Although there has been much discussion over whether mechanical microkeratomes or femtosecond lasers are better for performing refractive surgery in terms of both visual outcomes and safety, there remains one key metric that is essential for measuring the success of the procedure: flap stability.

Poor postoperative flap adhesion can mean that the eye responds poorly to trauma, leading to complications (including flap dislocation and possibly corneal ectasia) and surgical failure; greater flap stability is associated with more favourable outcomes. Whichever tool creates a more stable flap is likely also to produce more satisfactory surgical outcomes.
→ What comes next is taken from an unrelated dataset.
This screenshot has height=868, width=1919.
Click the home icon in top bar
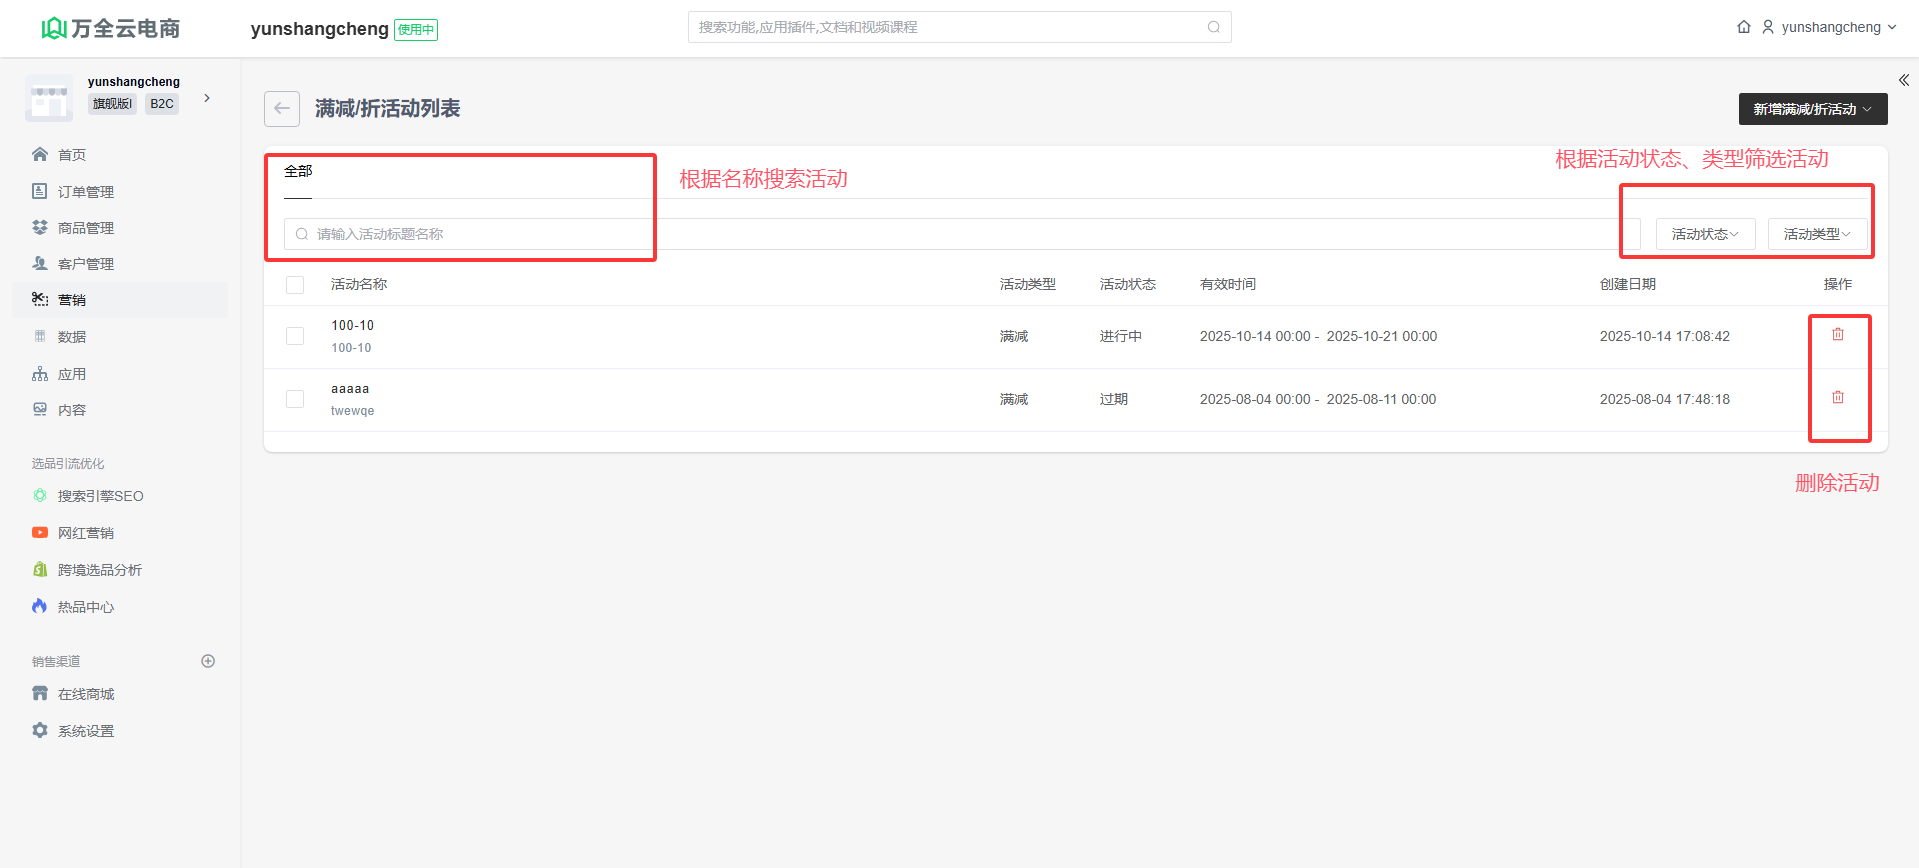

Flaps created with femtosecond lasers have previously been shown to provide greater stability when compared with microkeratome flap creation.¹ Michael C. Knorz, MD had noticed in his clinic during LASIK retreatments that femtosecond flaps appeared more difficult to lift than microkeratome flaps, and so he conducted a study to evaluate the effects of the cutting tool (as well as cut angle and, with the femtosecond, laser energy) on flap stability. Professor Knorz used AMO's IntraLase iFS femtosecond laser and compared the results with those obtained using Ziemer's Amadeus II microkeratome.

Preparing the flaps

"We conducted these tests on rabbit eyes. The 14 rabbits were divided into four groups, and I conducted all the surgeries personally," said Professor Knorz. "We know that surface quality, flap thickness and shape, and corneal biomechanics and aberrations can influence surgical outcomes, but we concentrated on flap stability, and which instrument created the more stable flaps."

The microkeratome group included five eyes, and Professor Knorz created the nasal hinge using a 9 mm suction ring and a 140 µm head. The remaining three groups were operated on with different configurations of the IntraLase iFS femtosecond laser.

"In each of the femtosecond groups, we created 120 µm flaps with a diameter of 9 mm by using a repetition rate of 150 kHz. Group Two used a normal energy (0.8 µJ) side-cut on four eyes; Group Three used a high energy (1.6 µJ) side-cut on four eyes, and the final group of four eyes was operated on using an inverted side-cut, with an angle of 140° as opposed to 70°," explained Professor Knorz.

All the eyes with normal flaps were clear by day six, and this state maintained until the end of the study period (day 75). Of the corneas with amputated flaps that developed haze, most had cleared by day 75.

Postop flap excision: testing adhesion strength

For the first 15 days postoperatively, all eyes were treated three times daily with gentamicin sulphate 0.3% ophthalmic solution and dexamethasone
1 mg/mL ophthalmic solution. At day 75, the rabbits were euthanized and their corneal epithelia were excised with a hockey knife.

"After the epithelium was removed with a hockey knife, we used cynoacrylate ester to glue the flap surface to a plano-concave acrylic lens, which had a 10 mm radius curve and was attached to an aluminium holder. Both the acrylic lens and the holder were custom-made by AMO, and we were very careful to ensure that we glued just the flap and left the peripheral cornea untouched," clarified Professor Knorz. "Once the glue had been applied, we applied moderate pressure manually for six minutes while the glue dried."

A digital force gauge, model 475040 (Extech Instruments) was the tension meter used to measure adhesion strength. This was achieved by attaching the tension meter to the aluminium holder with a rope and pulling — at an angle of approximately 60° towards the hinge — until the flap dehisced.